Motivating Open Source Pros to Move

The 2016 Open Source Jobs Report Reveals Companies are Hungry for Professional Open Source Talent



IrishDev_Linux_Foundation_Jim_Zemlin.jpgAccording to the 2016 Open Source Jobs Report released today, recruiting open source talent is a top priority for hiring managers and recruiters, and what's more they are now increasingly looking for more professional training credentials from their candidates.


The fifth annual report conducted by the Linux Foundation and jobs website Dice, provides an overview of the trends for open source careers, motivation for professionals in the industry and how employers attract and retain qualified talent, and this year it expands the scope beyond Linux to examine what motivates open source professionals to consider changing jobs, and how companies are attracting and retaining these people. The report claims that 65 percent of hiring managers say open source hiring will increase more than any other part of their business over the next six months, and 79 percent of hiring managers have increased incentives to hold on to their current open source professionals.

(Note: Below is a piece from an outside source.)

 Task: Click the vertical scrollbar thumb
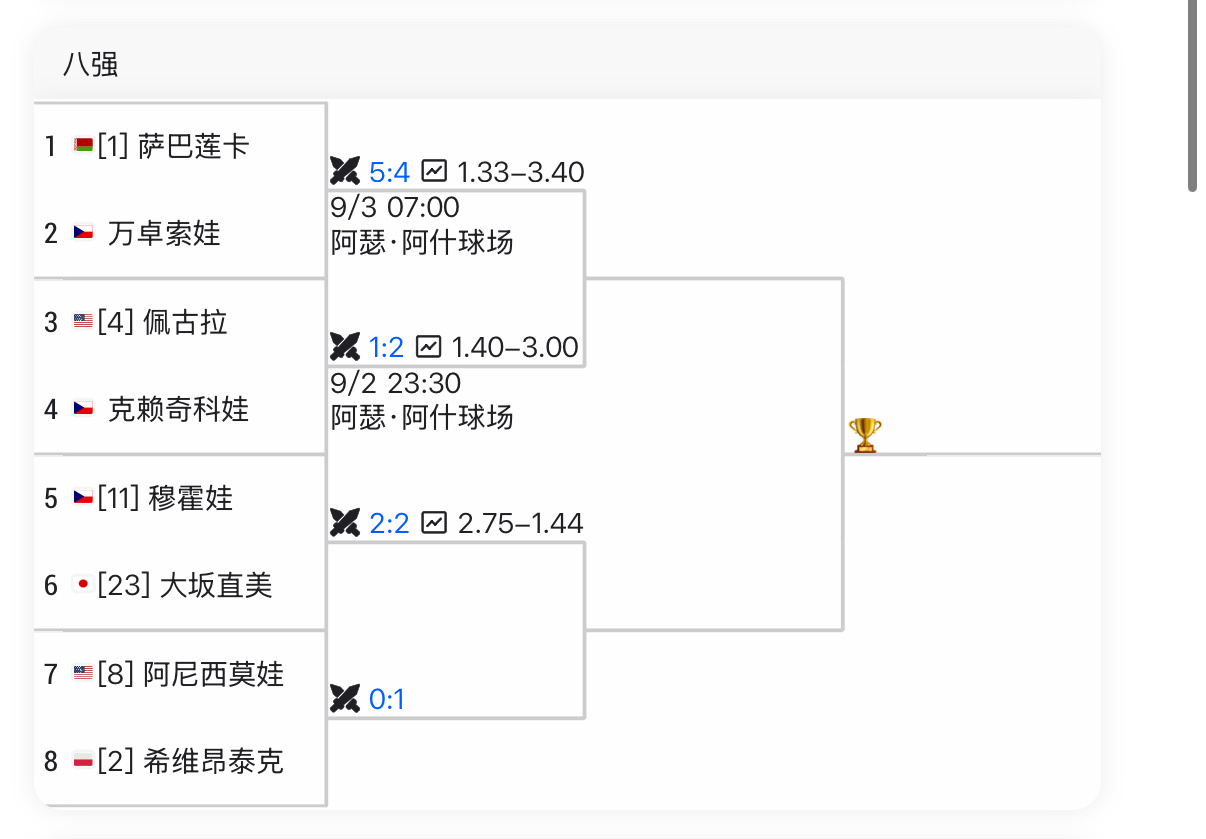pyautogui.click(x=1191, y=95)
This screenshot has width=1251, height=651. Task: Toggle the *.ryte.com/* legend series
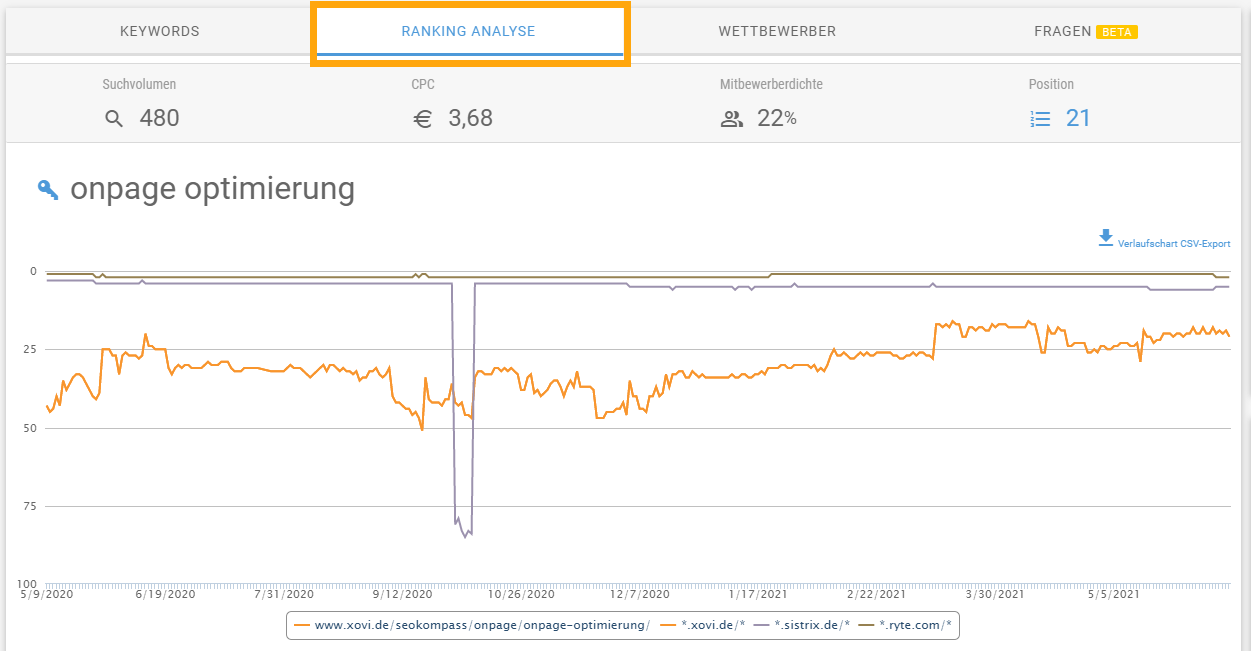(x=906, y=625)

The annual report features data from more than 400 hiring managers at corporations, small and medium businesses (SMBs), government organizations, and staffing agencies across the globe-as well as responses from more than 4,500 open source professionals worldwide.




Key findings from the 2016 Open Source Jobs Survey and Report include:


  • Open source talent is one of the top priorities for recruitment this year. Fifty-nine percent of hiring managers say they'll add more open source professionals to their ranks in the next six months. This is an increase when compared to last year's Linux-specific jobs report, which found 50 percent planning to add Linux talent during the same time period.

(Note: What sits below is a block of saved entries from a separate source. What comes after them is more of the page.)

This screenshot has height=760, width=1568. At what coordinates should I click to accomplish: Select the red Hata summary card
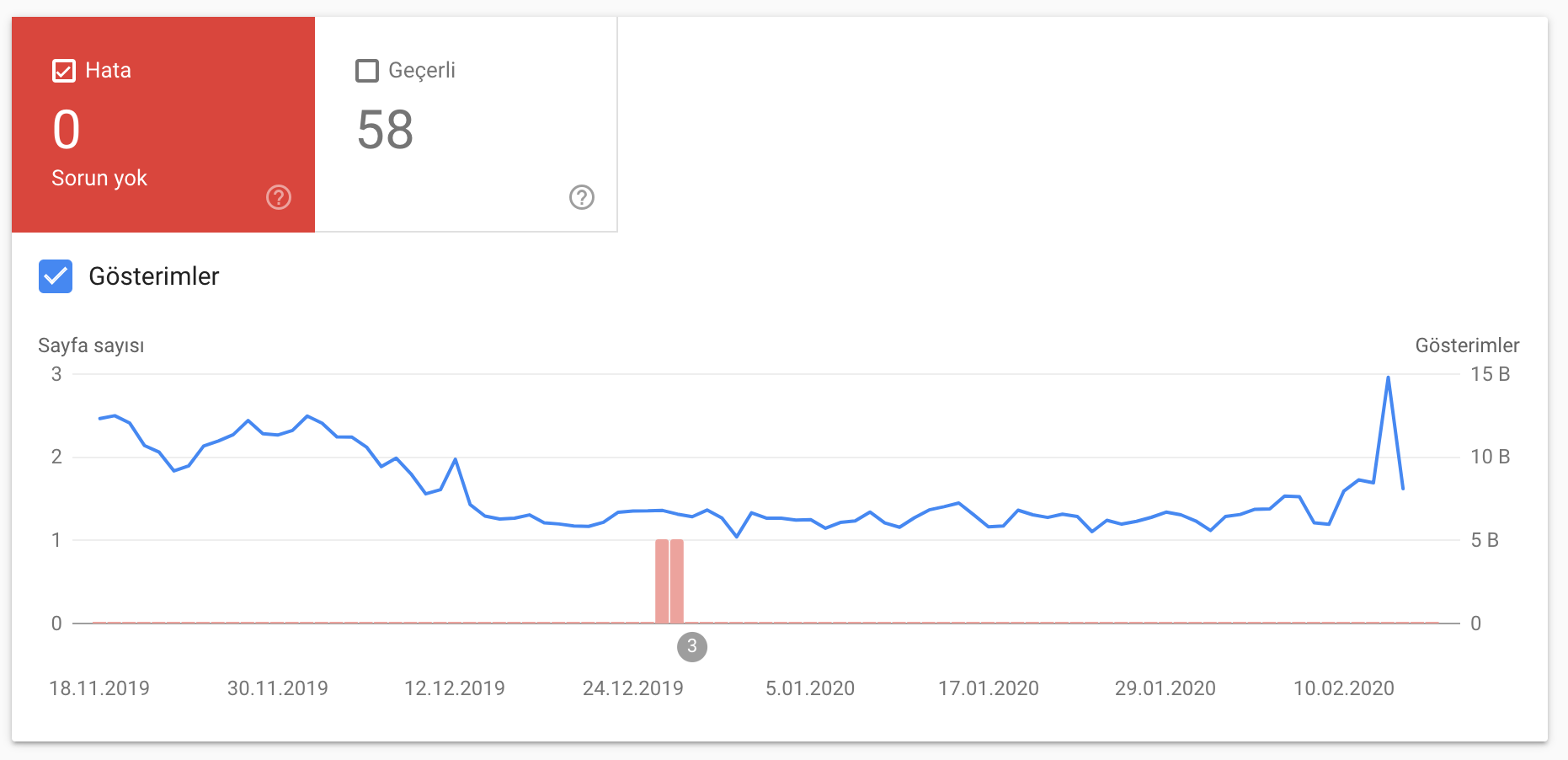(163, 125)
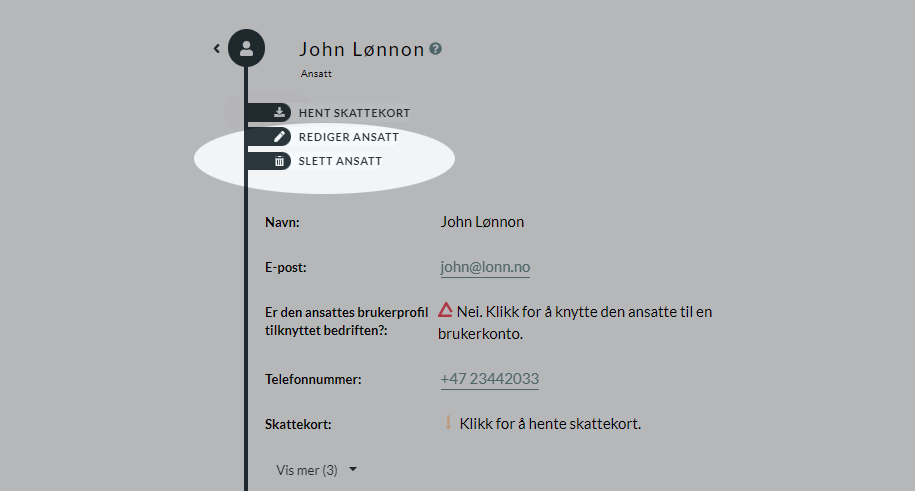Click the red warning triangle icon
The width and height of the screenshot is (915, 491).
click(445, 310)
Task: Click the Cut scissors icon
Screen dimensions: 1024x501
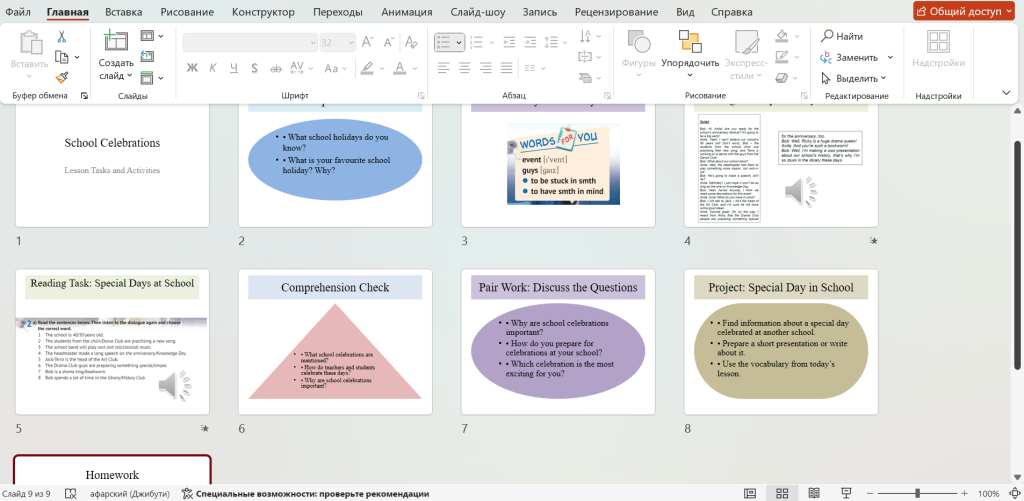Action: tap(62, 37)
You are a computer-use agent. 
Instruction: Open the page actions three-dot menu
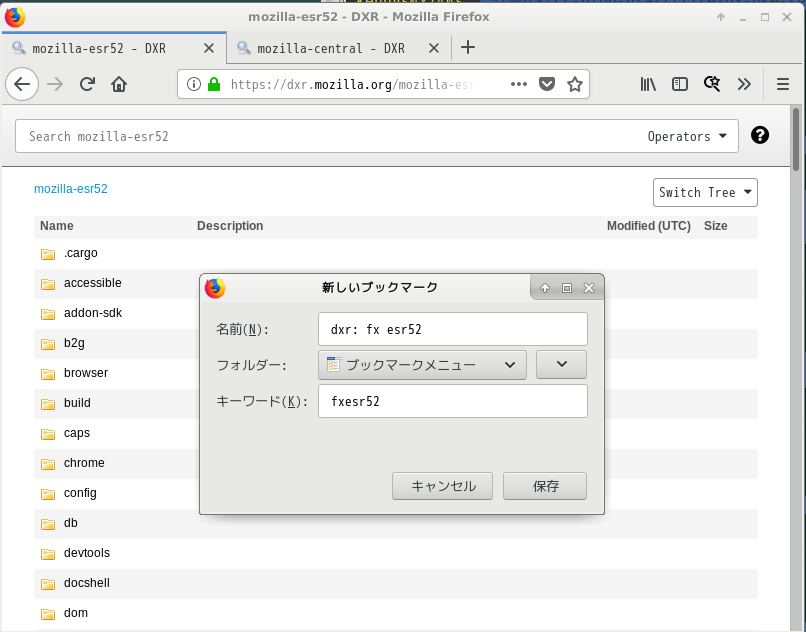pyautogui.click(x=518, y=85)
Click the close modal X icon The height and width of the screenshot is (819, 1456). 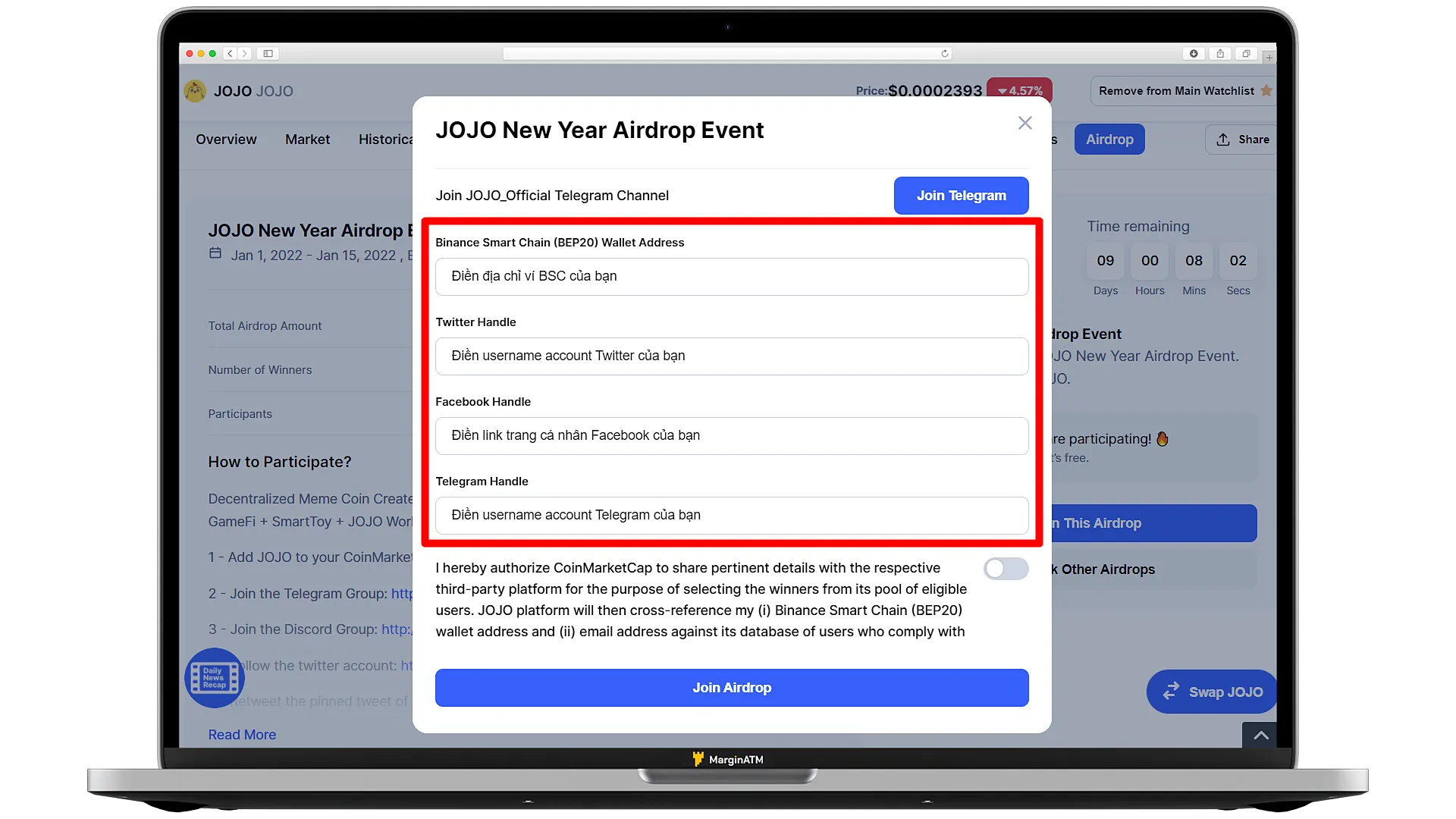click(x=1024, y=122)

  • DevOps is among the most sought after skills in the industry. Fifty-eight percent of hiring managers are seeking DevOps professionals while the need for developers remains the top position on their list at 74 percent. Open source professionals also feed this trend as 13 percent of the surveyed identified DevOps as the most in-demand skill today - more than any other category.


  • Networking is a leading emergent technology. As the second most in-demand knowledge area, 21 percent of hiring managers say networking has the biggest impact on open source hiring. The only higher category, at 51 percent of surveyed hiring managers, is knowledge of OpenStack, CloudStack and related cloud technologies.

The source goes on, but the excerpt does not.